STR: (using m-c changeset: 1ad65cbeb2f4)

- download the python script from comment # 3
- sudo python testcase.py in a terminal/cmd prompt
- wait till you receive "Serving Requests."
- visit http://localhost:80 from the browser while using e10s
- wait about 5 minutes and disable e10s via the preferences (this will take a while after selecting "OK" on the prompt)
- wait anywhere between 5-10 minutes until the browser restarts itself in normal mode (no e10s)
- wait another 5 minutes or so and the browser will eventually crash

==42524==AddressSanitizer CHECK failed: /home/kjozwiak/code/llvm/projects/compiler-rt/lib/sanitizer_common/sanitizer_posix.cc:68 "(("unable to mmap" && 0)) != (0)" (0x0, 0x0)
    #0 0x46738d in AsanCheckFailed _asan_rtl_
    #1 0x46bfe3 in __sanitizer::CheckFailed(char const*, int, char const*, unsigned long long, unsigned long long) sanitizer_common.cc:76
    #2 0x470220 in __sanitizer::MmapOrDie(unsigned long, char const*) sanitizer_posix.cc:68
    #3 0x41f035 in __sanitizer::LargeMmapAllocator<__asan::AsanMapUnmapCallback>::Allocate(__sanitizer::AllocatorStats*, unsigned long, unsigned long) sanitizer_allocator.h:1011
    #4 0x41fbd5 in Reallocate asan_allocator2.cc:518
    #5 0x461046 in __interceptor_realloc _asan_rtl_
    #6 0x7f431981db01 in Realloc nsSubstring.cpp:246
    #7 0x7f431982504e in ReplacePrepInternal nsTSubstring.cpp:169
    #8 0x7f43198280ab in ReplacePrep nsTSubstring.h:1010
    #9 0x7f431b52f335 in Append nsTSubstring.h:524
    #10 0x7f431b5326a6 in ConsumeToken nsExpatDriver.cpp:1184
    #11 0x7f431b542429 in Tokenize nsParser.cpp:1943
    #12 0x7f431b53dc5d in ResumeParse nsParser.cpp:1464
    #13 0x7f431b5439ba in OnDataAvailable nsParser.cpp:1841
    #14 0x7f4319c5ae11 in do_OnDataAvailable nsHTTPCompressConv.cpp:356
    #15 0x7f4319f3e525 in OnDataAvailable nsHttpChannel.cpp:5785
    #16 0x7f4319b0c967 in OnStateTransfer nsInputStreamPump.cpp:607
    #17 0x7f4319b0b727 in OnInputStreamReady nsInputStreamPump.cpp:436
    #18 0x7f4319924109 in Run nsStreamUtils.cpp:91
    #19 0x7f43199602c4 in ProcessNextEvent nsThread.cpp:868
    #20 0x7f43199bdaea in NS_ProcessNextEvent nsThreadUtils.cpp:265
    #21 0x7f431a338a59 in Run MessagePump.cpp:95
    #22 0x7f431a289c6c in RunInternal message_loop.cc:233
    #23 0x7f431f61cce7 in Run nsBaseAppShell.cpp:165
    #24 0x7f43212a7468 in Run nsAppStartup.cpp:280
    #25 0x7f43213a8b2c in XRE_mainRun nsAppRunner.cpp:4071
    #26 0x7f43213a9b4c in XRE_main nsAppRunner.cpp:4151
    #27 0x7f43213aa9c5 in XRE_main nsAppRunner.cpp:4240
    #28 0x47b07a in do_main nsBrowserApp.cpp:214
    #29 0x7f432a8faec4 in __libc_start_main libc-start.c:287
    #30 0x47a54a in _start ??:?

Comment 1

[Kamil Jozwiak [:kjozwiak]]

Attachment: crash.png

While I was trying to verify bug # 1140537 with fx38, the browser eventually crashed after loading the poc several times in the same session. Unfortunately when the crash occurs, it doesn't create a crash report :/ (see image attached)

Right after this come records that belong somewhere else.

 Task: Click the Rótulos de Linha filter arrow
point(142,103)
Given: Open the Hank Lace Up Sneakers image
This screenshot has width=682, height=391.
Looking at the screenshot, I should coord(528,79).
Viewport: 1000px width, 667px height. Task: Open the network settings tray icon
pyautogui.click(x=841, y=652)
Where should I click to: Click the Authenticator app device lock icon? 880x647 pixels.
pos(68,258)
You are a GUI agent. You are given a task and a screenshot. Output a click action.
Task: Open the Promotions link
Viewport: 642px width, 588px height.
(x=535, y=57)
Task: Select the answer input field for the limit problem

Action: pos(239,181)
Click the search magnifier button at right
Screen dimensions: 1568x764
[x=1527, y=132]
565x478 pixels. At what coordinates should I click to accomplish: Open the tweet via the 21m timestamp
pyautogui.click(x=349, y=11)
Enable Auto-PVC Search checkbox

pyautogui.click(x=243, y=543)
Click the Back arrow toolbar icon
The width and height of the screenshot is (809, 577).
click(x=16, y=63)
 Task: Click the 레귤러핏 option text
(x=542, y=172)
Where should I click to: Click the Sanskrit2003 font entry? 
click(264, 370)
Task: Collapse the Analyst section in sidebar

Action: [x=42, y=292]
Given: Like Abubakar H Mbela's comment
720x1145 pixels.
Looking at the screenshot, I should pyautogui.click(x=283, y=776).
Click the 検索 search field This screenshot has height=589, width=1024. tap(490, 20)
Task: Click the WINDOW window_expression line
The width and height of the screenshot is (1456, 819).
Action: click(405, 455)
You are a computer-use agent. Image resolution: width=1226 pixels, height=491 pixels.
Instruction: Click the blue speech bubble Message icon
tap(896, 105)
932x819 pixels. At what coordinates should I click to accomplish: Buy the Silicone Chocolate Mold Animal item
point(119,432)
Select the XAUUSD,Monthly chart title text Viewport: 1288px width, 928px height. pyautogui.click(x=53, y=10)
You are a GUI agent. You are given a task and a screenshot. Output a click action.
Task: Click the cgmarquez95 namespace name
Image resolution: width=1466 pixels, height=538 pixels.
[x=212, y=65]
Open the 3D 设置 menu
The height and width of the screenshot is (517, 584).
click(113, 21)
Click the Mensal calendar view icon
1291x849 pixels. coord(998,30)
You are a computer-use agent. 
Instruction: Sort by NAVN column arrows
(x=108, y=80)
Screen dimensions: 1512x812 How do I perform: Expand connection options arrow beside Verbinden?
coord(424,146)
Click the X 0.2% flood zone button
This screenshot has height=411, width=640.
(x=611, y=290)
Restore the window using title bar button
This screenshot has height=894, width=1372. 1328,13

When doing the same thing with an asan build [fx38 changeset b91226cec861], I got the same crash that's mentioned above. So I'm assuming that the crash that's occurring in the regular build is related to this.

Used the following build:
- https://ftp.mozilla.org/pub/mozilla.org/firefox/candidates/38.0-candidates/build2/linux-x86_64/en-US/

Comment 2

[Andrew McCreight [:mccr8]]

This sounds like it is just an OOM crash of some sort, so I think we can leave this as sec-other.

Comment 3

[Andrew McCreight [:mccr8]]

This was an OOM encountered while running the test case for a sec bug. I think we can close this now.